Excerpted text:
· · ·

So now you’ve gone from agitated to angry, and you have a resident with dementia in crisis mode. What do you do?
Let’s start with what you don’t do. How many times have you calmed down when you were upset just because someone told you to. Never, right? Us either. When my great grandmother was trying to flee the home because she felt like someone was after her, she certainly didn’t calm down when the nurses told her to.
Seniors with dementia are more likely to show agitated and aggressive behaviour. This we know. They may swear, scream, or even hit and bite others. These behaviours may be triggered by various factors, such as pain, changes in the environment, and being ignored. The key is knowing these triggers (enter CareStory ;)).
People with dementia may not understand how they can express their needs, and aggressive behaviour is one way to release frustration.
Here are some methods we have found to calm aggression in older adults with dementia:
A nice piece of music can help seniors calm down and activate more positive memories! Research from the Alzheimer’s Association also shows that music helps people release dopamine and ultimately triggers happiness :).

· · ·

Explore the material:
**1)** Copy the stretch of the passage on dementia and aggression from "People with dementia" through "triggers happiness :).", word for word.
**2)** Write what comes next in the passage on dementia and aggression, picking up after its final sentence.
The records have nothing to do with the passage on dementia and aggression.

(Dataset records)
· · ·

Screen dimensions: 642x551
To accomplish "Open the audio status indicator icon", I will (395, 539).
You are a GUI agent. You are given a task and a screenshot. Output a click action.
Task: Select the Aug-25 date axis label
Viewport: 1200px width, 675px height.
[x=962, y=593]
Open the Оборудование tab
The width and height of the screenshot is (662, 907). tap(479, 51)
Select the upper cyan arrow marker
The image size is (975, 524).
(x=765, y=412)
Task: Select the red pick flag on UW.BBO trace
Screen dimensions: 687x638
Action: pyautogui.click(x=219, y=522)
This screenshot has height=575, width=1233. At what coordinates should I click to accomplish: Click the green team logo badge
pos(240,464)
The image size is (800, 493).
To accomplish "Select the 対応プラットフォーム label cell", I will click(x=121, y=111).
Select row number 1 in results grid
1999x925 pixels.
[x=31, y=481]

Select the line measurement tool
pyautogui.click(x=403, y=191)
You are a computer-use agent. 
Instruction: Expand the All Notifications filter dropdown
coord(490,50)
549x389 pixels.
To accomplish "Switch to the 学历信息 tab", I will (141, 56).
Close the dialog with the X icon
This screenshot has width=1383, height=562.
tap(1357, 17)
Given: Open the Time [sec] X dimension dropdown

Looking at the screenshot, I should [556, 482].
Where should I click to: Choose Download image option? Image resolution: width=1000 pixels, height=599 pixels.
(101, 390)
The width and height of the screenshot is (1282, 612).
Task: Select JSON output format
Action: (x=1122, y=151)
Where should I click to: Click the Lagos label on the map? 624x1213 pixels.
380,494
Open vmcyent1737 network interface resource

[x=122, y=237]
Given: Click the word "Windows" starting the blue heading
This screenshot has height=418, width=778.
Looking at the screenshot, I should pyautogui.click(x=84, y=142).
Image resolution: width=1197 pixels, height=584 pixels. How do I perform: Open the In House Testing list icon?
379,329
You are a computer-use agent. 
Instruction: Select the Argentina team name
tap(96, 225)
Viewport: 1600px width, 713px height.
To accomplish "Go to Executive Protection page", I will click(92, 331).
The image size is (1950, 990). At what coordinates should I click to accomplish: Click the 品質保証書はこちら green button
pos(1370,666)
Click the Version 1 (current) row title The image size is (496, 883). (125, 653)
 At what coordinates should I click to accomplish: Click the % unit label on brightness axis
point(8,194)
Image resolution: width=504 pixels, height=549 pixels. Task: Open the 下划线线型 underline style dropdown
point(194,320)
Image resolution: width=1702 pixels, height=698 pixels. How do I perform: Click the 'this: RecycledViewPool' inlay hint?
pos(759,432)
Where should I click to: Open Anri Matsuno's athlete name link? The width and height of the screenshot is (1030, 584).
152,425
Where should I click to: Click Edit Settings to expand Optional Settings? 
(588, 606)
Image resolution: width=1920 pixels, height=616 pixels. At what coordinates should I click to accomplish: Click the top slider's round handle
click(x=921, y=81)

· · ·

Answers in order:
**1)**
People with dementia may not understand how they can express their needs, and aggressive behaviour is one way to release frustration.
Here are some methods we have found to calm aggression in older adults with dementia:
A nice piece of music can help seniors calm down and activate more positive memories! Research from the Alzheimer’s Association also shows that music helps people release dopamine and ultimately triggers happiness :).

**2)**
We aren’t joking! It is scientifically proven. According to a study published by Cambridge University Press, using scents like lavender and lemon can significantly decrease behavioural issues in patients with dementia. These pleasant scents can help seniors become more focused and reduce their anxiety and hallucinations.
Touch and hold their hands!
As one of the most effective methods to increase trust, touch can build a warm relationship between the caregiver and the senior. With just a gentle hand pat, seniors suffering from dementia can perceive your kindness, slowly calm down and reduce their agitation. Moreover, holding hands can help seniors relax and feel more comfortable. You can either take their hand in a natural manner or offer your hands for them to hold.
Remember, be patient, and smile :). Try these methods; they will definitely aid your efforts to comfort seniors with dementia.